**DATA EXTRACT**

******

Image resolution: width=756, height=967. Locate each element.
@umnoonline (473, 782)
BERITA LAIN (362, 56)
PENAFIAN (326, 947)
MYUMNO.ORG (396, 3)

******

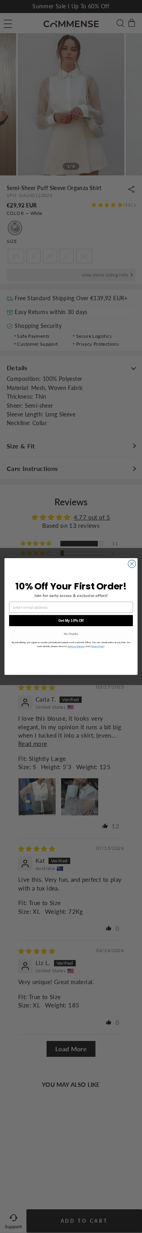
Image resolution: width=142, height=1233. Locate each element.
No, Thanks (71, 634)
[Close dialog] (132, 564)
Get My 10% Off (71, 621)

******

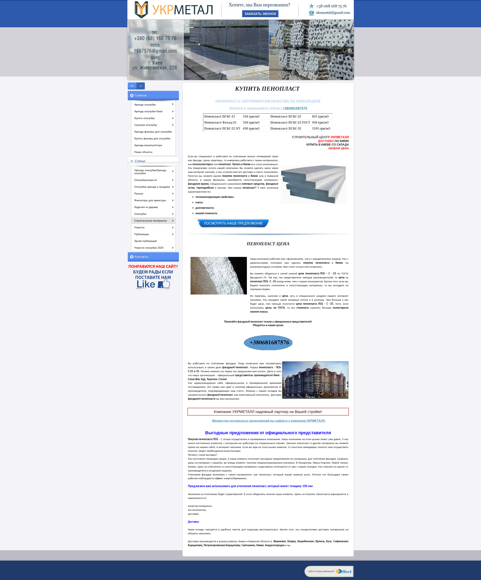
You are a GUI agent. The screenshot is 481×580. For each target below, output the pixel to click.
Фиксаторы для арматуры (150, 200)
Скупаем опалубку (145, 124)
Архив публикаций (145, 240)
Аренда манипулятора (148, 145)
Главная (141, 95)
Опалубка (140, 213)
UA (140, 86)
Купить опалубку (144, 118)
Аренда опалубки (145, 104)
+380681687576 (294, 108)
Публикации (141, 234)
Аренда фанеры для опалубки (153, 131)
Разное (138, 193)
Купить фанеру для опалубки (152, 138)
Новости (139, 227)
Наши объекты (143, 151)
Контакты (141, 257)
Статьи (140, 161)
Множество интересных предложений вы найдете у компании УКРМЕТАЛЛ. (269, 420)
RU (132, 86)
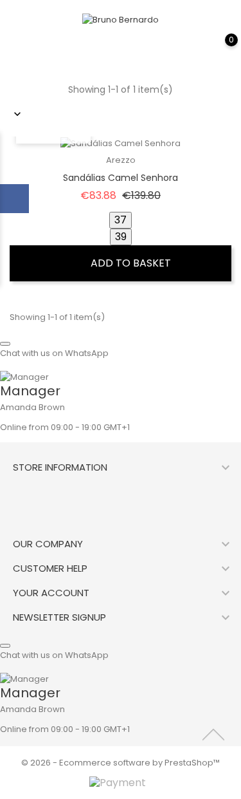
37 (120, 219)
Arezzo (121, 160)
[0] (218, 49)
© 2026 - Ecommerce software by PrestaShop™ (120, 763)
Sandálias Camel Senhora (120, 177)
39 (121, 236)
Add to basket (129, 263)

******

Edit the entries from the line with "Image resolution: width=756, height=967." to the line with "PENAFIAN (326, 947)" by replacing "Locate" with "Find". Give only those lines, with nothing else changed.

**EXERCISE SOLUTION**
Image resolution: width=756, height=967. Find each element.
@umnoonline (473, 782)
BERITA LAIN (362, 56)
PENAFIAN (326, 947)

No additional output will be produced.